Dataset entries
※

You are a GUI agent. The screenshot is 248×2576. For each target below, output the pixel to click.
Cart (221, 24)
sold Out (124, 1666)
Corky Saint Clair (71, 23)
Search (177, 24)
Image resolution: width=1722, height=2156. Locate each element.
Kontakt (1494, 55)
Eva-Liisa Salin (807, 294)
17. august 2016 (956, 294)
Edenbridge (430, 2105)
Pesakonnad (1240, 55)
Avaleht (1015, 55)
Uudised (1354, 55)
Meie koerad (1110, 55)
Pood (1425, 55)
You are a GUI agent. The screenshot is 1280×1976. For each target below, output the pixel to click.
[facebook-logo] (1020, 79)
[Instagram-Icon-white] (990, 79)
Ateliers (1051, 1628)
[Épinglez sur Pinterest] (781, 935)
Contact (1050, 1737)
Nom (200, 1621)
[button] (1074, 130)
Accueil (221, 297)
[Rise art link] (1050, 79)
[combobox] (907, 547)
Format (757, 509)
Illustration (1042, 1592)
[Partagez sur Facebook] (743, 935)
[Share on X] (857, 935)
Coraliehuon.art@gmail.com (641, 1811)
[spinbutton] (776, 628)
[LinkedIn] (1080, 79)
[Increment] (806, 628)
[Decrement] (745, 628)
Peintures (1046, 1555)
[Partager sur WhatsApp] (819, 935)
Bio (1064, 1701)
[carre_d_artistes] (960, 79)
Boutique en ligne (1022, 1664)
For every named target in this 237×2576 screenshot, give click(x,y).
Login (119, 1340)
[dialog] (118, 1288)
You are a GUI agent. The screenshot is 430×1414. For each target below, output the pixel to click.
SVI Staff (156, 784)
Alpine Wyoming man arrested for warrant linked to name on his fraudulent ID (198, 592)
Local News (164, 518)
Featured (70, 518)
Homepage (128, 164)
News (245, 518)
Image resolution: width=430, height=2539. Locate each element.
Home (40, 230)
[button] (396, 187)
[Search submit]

※

Task to complete: Retype the entries exactly; leave nothing out.

Your response:
You are a GUI agent. The screenshot is 248×2576. For each target below, output the pixel to click.
Cart (221, 24)
sold Out (124, 1666)
Corky Saint Clair (71, 23)
Search (177, 24)
Image resolution: width=1722, height=2156. Locate each element.
Kontakt (1494, 55)
Eva-Liisa Salin (807, 294)
17. august 2016 (956, 294)
Edenbridge (430, 2105)
Pesakonnad (1240, 55)
Avaleht (1015, 55)
Uudised (1354, 55)
Meie koerad (1110, 55)
Pood (1425, 55)
You are a GUI agent. The screenshot is 1280×1976. For each target below, output the pixel to click.
[facebook-logo] (1020, 79)
[Instagram-Icon-white] (990, 79)
Ateliers (1051, 1628)
[Épinglez sur Pinterest] (781, 935)
Contact (1050, 1737)
Nom (200, 1621)
[button] (1074, 130)
Accueil (221, 297)
[Rise art link] (1050, 79)
[combobox] (907, 547)
Format (757, 509)
Illustration (1042, 1592)
[Partagez sur Facebook] (743, 935)
[Share on X] (857, 935)
Coraliehuon.art@gmail.com (641, 1811)
[spinbutton] (776, 628)
[LinkedIn] (1080, 79)
[Increment] (806, 628)
[Decrement] (745, 628)
Peintures (1046, 1555)
[Partager sur WhatsApp] (819, 935)
Bio (1064, 1701)
[carre_d_artistes] (960, 79)
Boutique en ligne (1022, 1664)
For every named target in this 237×2576 screenshot, give click(x,y).
Login (119, 1340)
[dialog] (118, 1288)
You are a GUI agent. The screenshot is 430×1414. For each target below, output the pixel to click.
SVI Staff (156, 784)
Alpine Wyoming man arrested for warrant linked to name on his fraudulent ID (198, 592)
Local News (164, 518)
Featured (70, 518)
Homepage (128, 164)
News (245, 518)
Image resolution: width=430, height=2539. Locate each element.
Home (40, 230)
[button] (396, 187)
[Search submit]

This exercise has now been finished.